I’m working on a project, which aims to remove language barriers in coding. Python, like most programming languages, is based on English and the Latin script, which excludes billions of people who don’t use these systems.
The goal is to allow developers to write Python in their native script while ensuring full compatibility with standard Python codebases. Some ideas include:
A syntax mapping layer that allows code to be written in different scripts.
A function aliasing system for external libraries and tools.
Translating error messages and documentation into different languages.
I know this isn’t an easy problem, but I’d love to hear thoughts from the community. Has this been attempted before? Would anyone be interested in exploring solutions together?
In its base form, yes. But there have been a number of Python variants which make small adjustments (such as one-to-one keyword replacement) which can be directly runnable. Probably the biggest of these would be Chinese (there’s just a lot of people there), but I know it’s been done for other languages too.

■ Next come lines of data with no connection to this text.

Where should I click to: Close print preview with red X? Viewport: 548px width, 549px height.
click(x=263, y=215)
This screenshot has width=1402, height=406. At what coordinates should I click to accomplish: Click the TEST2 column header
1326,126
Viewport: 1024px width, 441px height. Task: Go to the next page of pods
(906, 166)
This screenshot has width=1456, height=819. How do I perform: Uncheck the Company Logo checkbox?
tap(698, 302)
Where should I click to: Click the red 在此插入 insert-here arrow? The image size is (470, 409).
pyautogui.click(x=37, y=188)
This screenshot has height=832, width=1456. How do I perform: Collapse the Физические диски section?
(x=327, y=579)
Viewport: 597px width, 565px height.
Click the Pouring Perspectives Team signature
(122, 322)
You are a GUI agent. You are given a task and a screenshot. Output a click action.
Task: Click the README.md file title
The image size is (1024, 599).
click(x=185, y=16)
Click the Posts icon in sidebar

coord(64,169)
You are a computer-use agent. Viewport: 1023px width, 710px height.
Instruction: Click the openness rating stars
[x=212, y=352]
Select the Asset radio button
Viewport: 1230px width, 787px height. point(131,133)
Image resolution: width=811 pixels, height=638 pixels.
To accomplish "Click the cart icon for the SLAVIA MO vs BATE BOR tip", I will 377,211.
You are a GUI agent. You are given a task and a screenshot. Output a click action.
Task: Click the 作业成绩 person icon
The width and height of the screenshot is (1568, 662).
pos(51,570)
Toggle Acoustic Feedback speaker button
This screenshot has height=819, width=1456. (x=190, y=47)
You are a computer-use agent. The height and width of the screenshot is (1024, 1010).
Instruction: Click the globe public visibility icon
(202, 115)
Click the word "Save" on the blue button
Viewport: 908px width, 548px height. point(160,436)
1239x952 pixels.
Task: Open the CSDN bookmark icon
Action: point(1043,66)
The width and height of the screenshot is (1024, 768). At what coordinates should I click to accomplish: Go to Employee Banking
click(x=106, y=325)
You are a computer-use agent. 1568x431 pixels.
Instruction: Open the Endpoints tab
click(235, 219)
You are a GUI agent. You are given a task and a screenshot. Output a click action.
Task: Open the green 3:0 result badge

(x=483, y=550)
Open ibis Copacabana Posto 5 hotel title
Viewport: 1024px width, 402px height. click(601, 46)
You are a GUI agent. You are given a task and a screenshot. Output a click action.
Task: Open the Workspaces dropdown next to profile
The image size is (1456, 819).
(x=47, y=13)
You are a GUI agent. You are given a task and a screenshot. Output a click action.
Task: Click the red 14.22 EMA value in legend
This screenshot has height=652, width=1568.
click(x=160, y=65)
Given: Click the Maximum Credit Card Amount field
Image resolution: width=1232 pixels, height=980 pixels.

Surprisingly, it isn’t - or at least, simple parts of the problem aren’t. You could fairly straight-forwardly write a translator that is aware of only a very few syntactic constructs (quoted strings, comments), and outside of those, does a fairly naive transformation from one keyword to another. The result would then be a perfectly runnable Python script. But there are a few harder problems to solve:
Are all your language’s characters valid in a Python identifier? They normally will be, but it’s worth checking.
If your language is written right-to-left (Hebrew, Arabic), what does that do to indentation?
What about libraries - both the standard library and ones you might import?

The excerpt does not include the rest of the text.